Las ramas de los árboles de manzano, ciruelo, damasco y durazno se mecían suavemente con la brisa. La higuera estaba llena de brotes, al igual que las suaves y bellas flores blancas y rosadas de sus árboles frutales, y los limoneros estaban a rebosar de frutos de un color amarillo intenso y brillante. La primavera estaba llegando, y con ella el calor. Se agachó para inspeccionar las fresas que crecían cerca de la entrada y sonrió al ver los pequeños frutos rojos comenzando a madurar. Este era su pequeño paraíso, lejos del caos de la ciudad y de las complicaciones de la vida. Sólo el griterío de la cancha de rugby la sacaba del trance de su Edén personal; era el precio que tenía que pagar por vivir allí, cada sábado, y a veces los domingos, y en los horarios de entrenamiento de los equipos de diferentes categorías.

Una vez finalizada la inspección a su jardín, regresó a su dormitorio y abrió su armario. Su ropa era tan modesta como su casa: cómodos suéteres de lana, jeans gastados, algunos sombreros y boinas, y algunos vestidos sencillos para ocasiones especiales, o para cuando hacía mucho calor. Tomó un ligero suéter de lana muy fina, algo que siempre llevaba cuando salía, y se puso una sencilla, pero muy hermosa blusa, de color mostaza con flores, un jean desgastado con una apertura en la rodilla y sus sandalias de color coral.

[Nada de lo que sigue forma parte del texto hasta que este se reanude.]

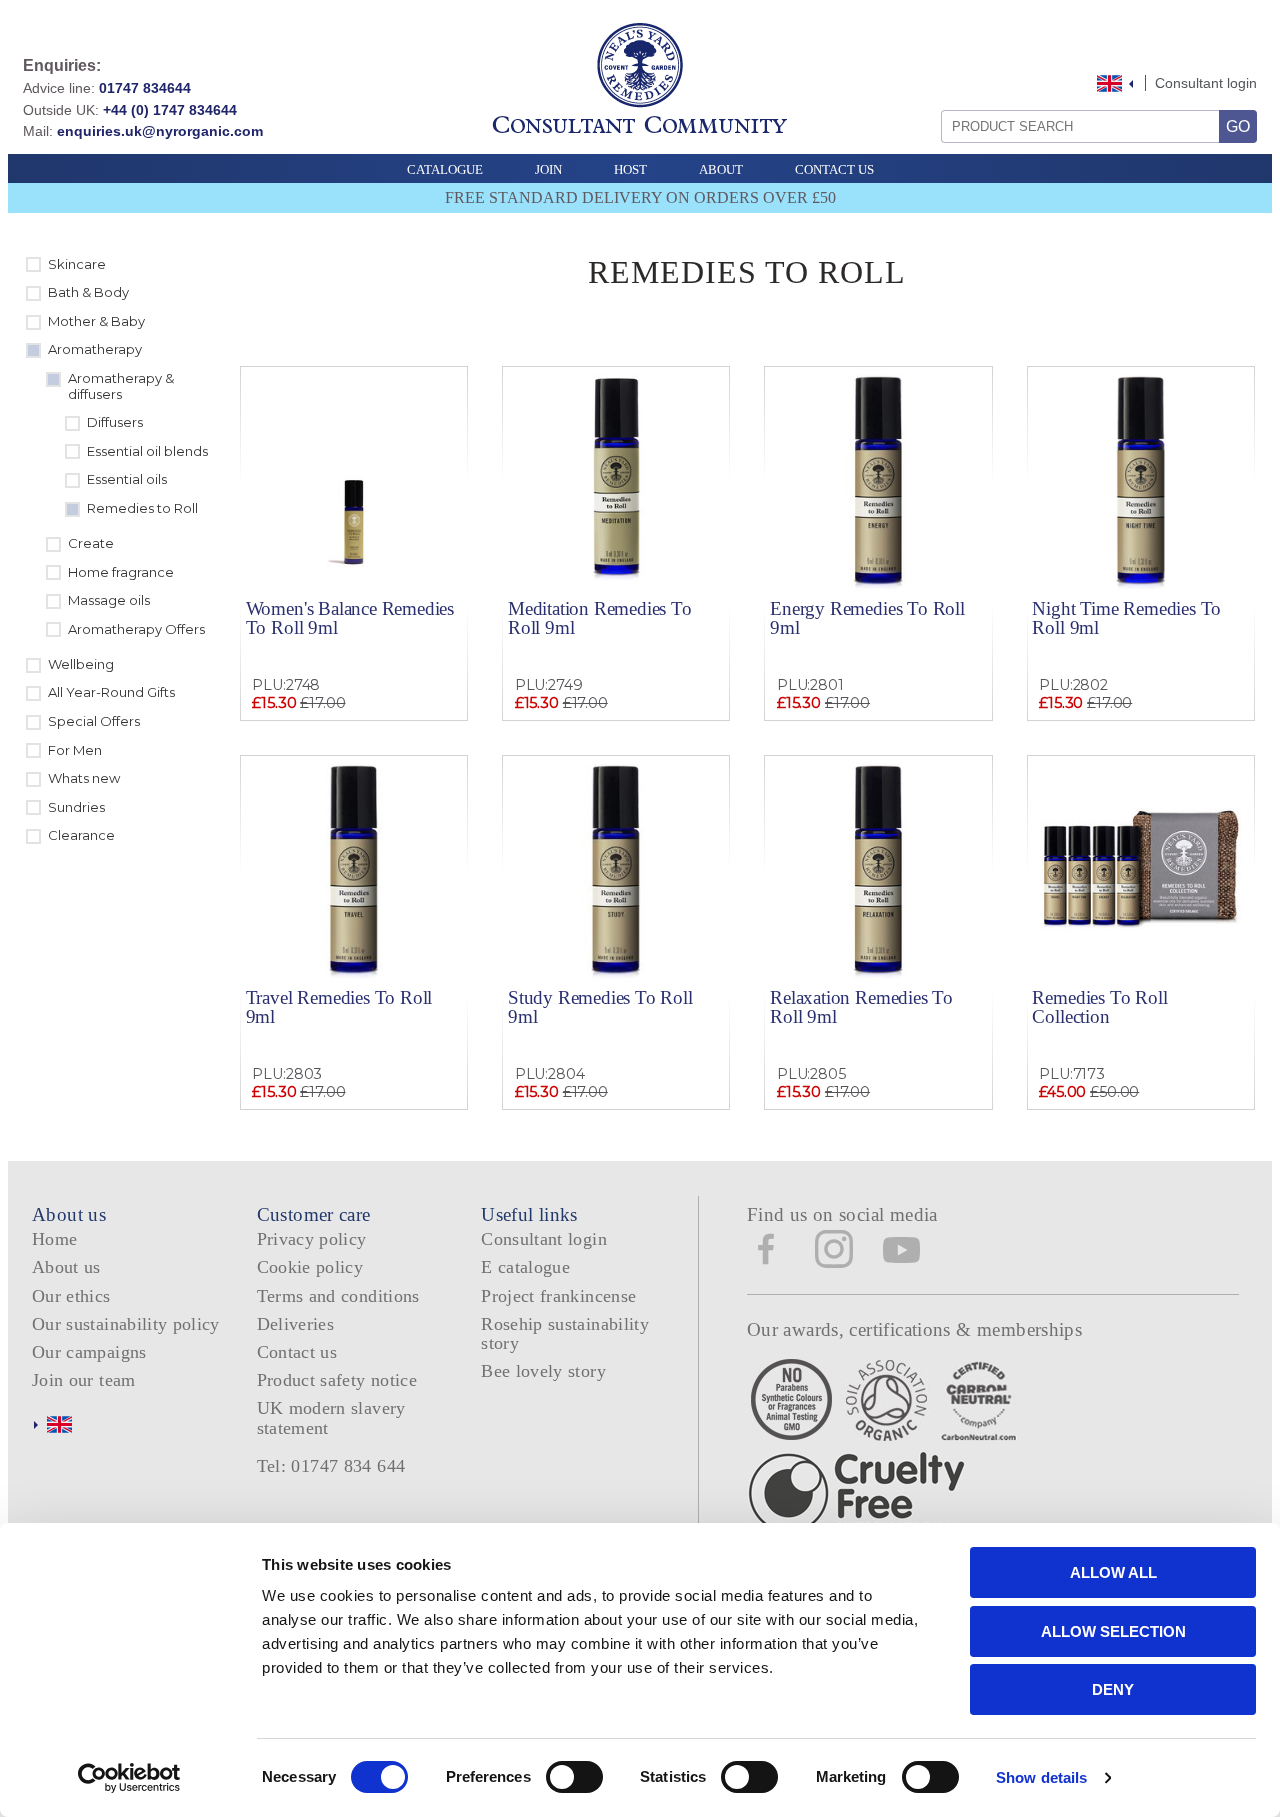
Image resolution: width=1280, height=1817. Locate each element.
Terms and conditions (338, 1296)
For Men (75, 750)
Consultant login (1206, 83)
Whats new (84, 778)
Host (630, 169)
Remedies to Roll (142, 508)
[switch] (574, 1777)
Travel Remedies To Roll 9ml (339, 1007)
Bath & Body (88, 292)
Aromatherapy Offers (136, 629)
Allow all (1113, 1572)
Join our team (84, 1380)
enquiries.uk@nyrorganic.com (160, 131)
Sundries (76, 807)
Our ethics (71, 1296)
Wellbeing (81, 664)
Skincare (77, 264)
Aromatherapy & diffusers (121, 386)
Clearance (81, 835)
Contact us (297, 1352)
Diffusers (115, 422)
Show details (1041, 1777)
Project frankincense (558, 1296)
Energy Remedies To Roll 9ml (867, 618)
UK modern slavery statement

Se detuvo un momento frente al espejo del pasillo. Se acomodó el cabello castaño ondulado, que solía caerle desordenado sobre los hombros, y se observó a sí misma con sus ojos de color avellana con cierta timidez. Sabía que no destacaba por su apariencia, y nunca se preocupó demasiado por ello. Lo importante, para ella, estaba en su interior: en sus historias, en las emociones que podía compartir con otros a través de las palabras. Se echó al hombro su bolso, que, además de contener los libros y sus cosas personales, en esta ocasión llevaba un frasco de mermelada casera para Edith, una de las ancianas a quién leía. Salió de su acogedor refugio hacia el mundo exterior, pedaleando su bicicleta con canasto, donde iba su bolso, tintineando alegremente por los sueños y atenciones que llevaba en su interior.

Sophia era feliz en su simplicidad, en su pequeña rutina. No necesitaba grandes cosas para sentirse plena, solo sus libros, su escritura y, sobre todo, la conexión que lograba con las personas a las que les leía. Para ella, cada día era una nueva oportunidad de sumergirse en historias y compartirlas con otros, de encontrar la belleza en los pequeños detalles de la vida. Pero lo que Sophia no sabía era que pronto su mundo, su tranquila rutina, estaba a punto de verse sacudida por un encuentro inesperado que cambiaría todo lo que conocía.